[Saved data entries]
>>>

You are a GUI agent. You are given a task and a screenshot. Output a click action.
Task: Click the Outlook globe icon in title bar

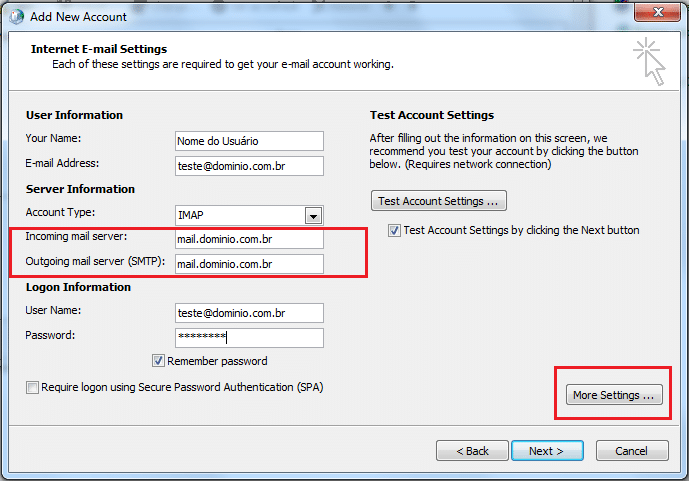coord(16,16)
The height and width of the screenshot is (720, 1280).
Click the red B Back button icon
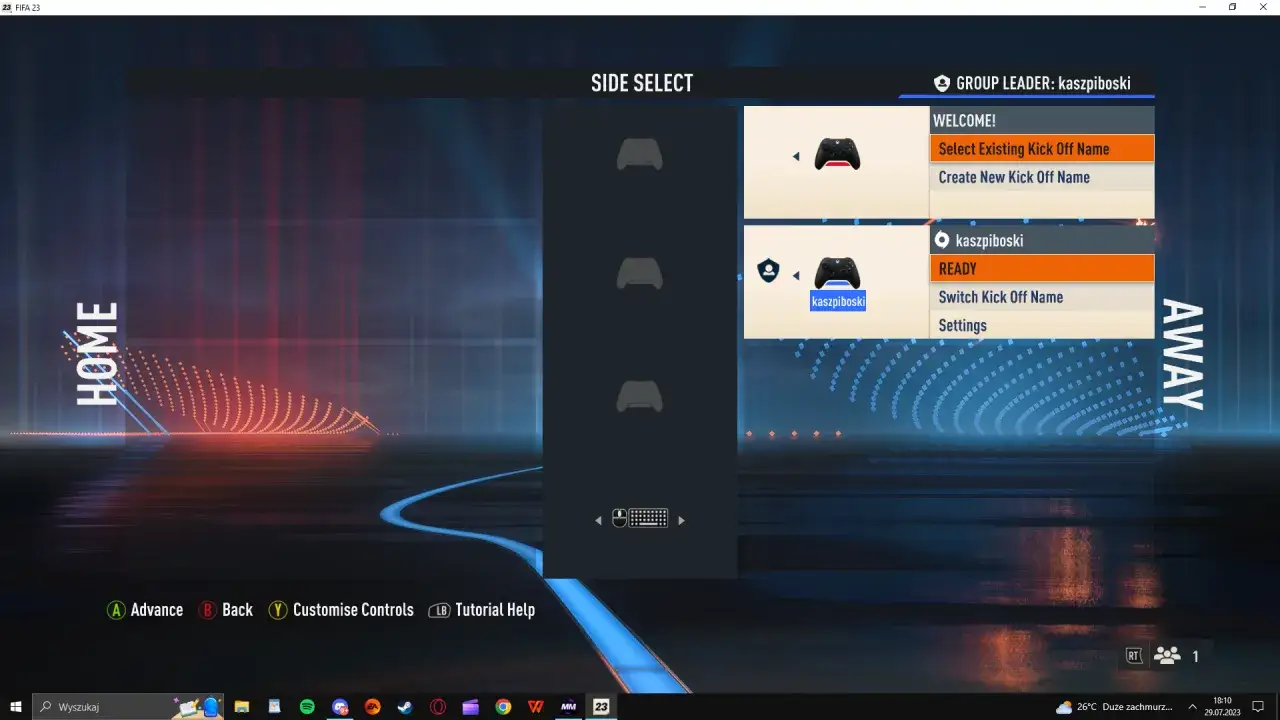207,610
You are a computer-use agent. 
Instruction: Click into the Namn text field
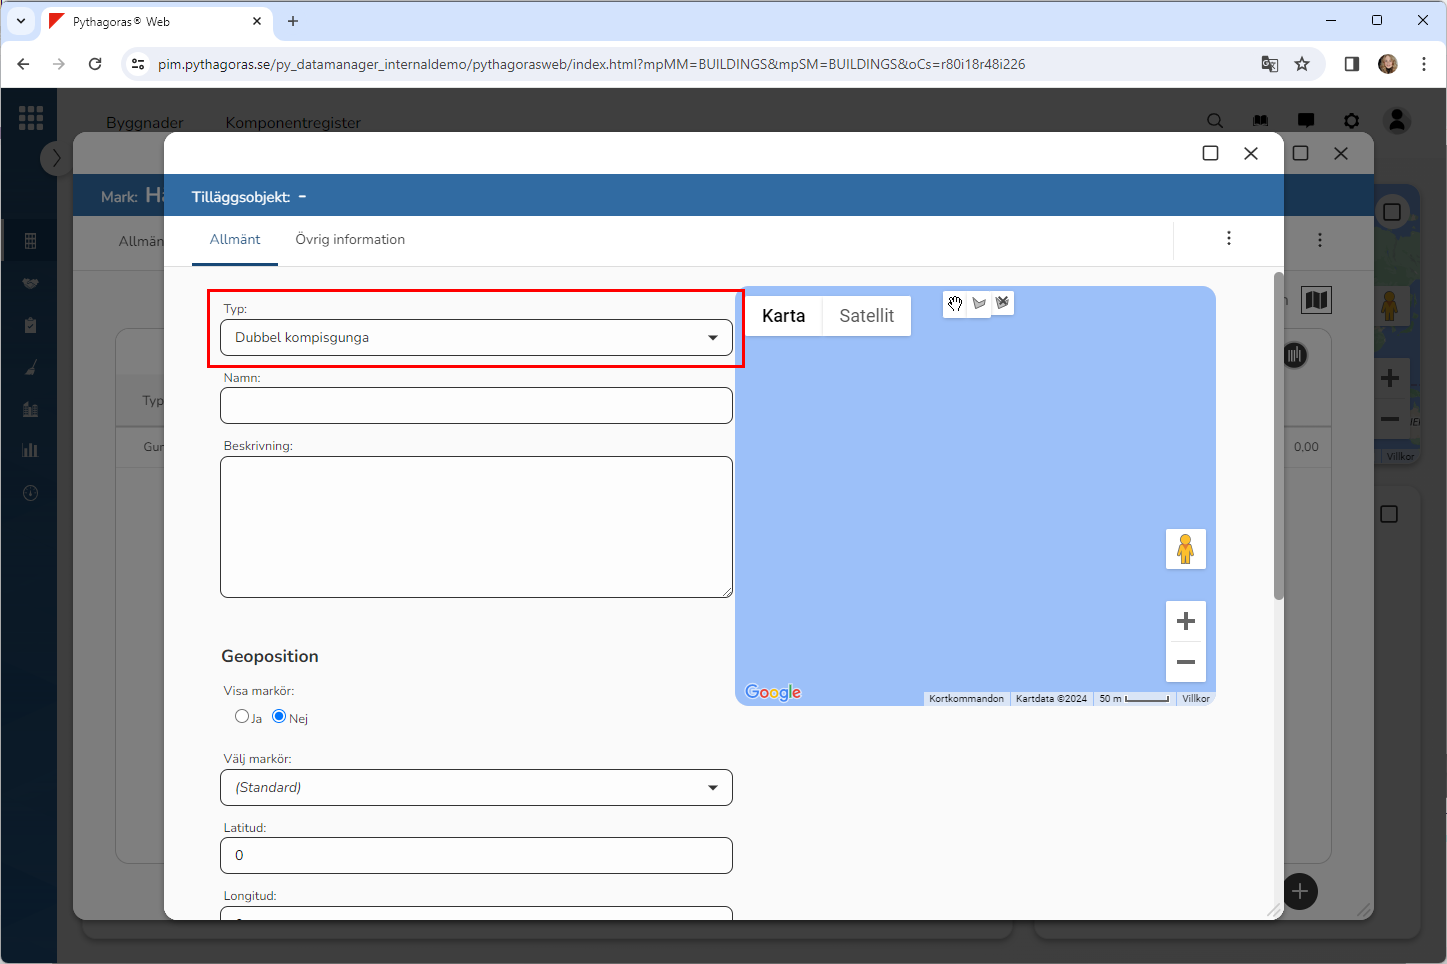476,406
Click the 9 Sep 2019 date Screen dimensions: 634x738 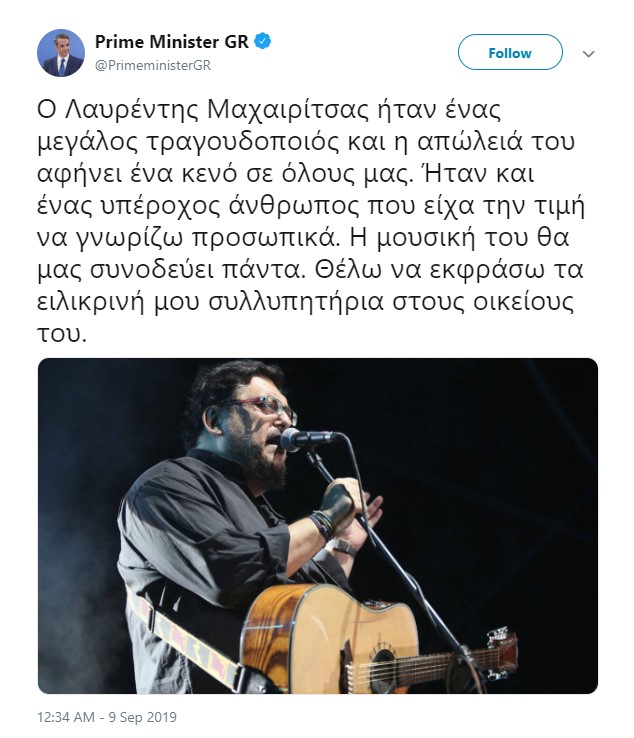pos(143,717)
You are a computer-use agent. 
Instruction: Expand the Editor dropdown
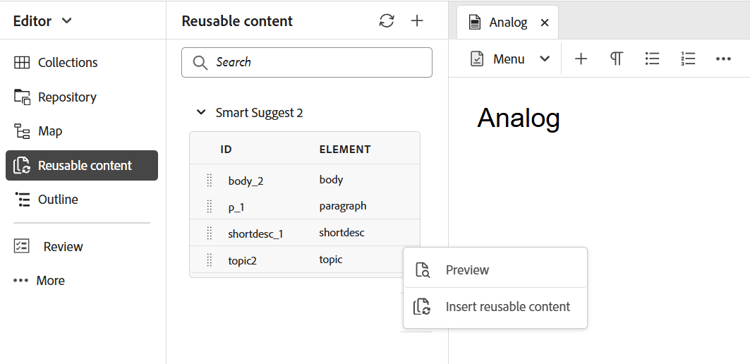(43, 21)
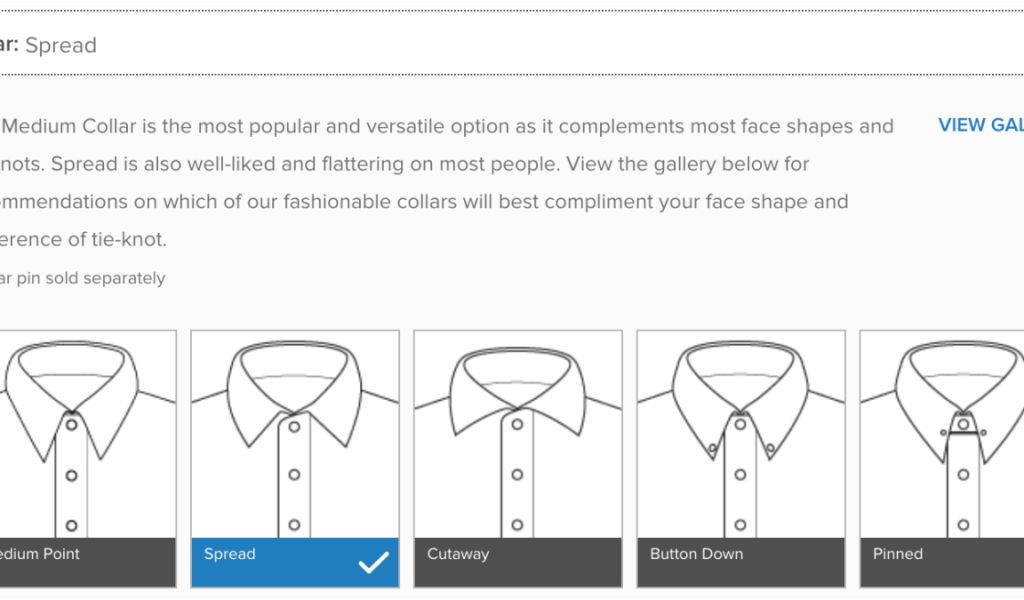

<<<

**WORK ITEM**
Select and copy each line from the data that includes the word "screenshot".

**YOUR SOLUTION**
You are a GUI agent. You are given a task and a screenshot. Output a click action.
The height and width of the screenshot is (720, 1280).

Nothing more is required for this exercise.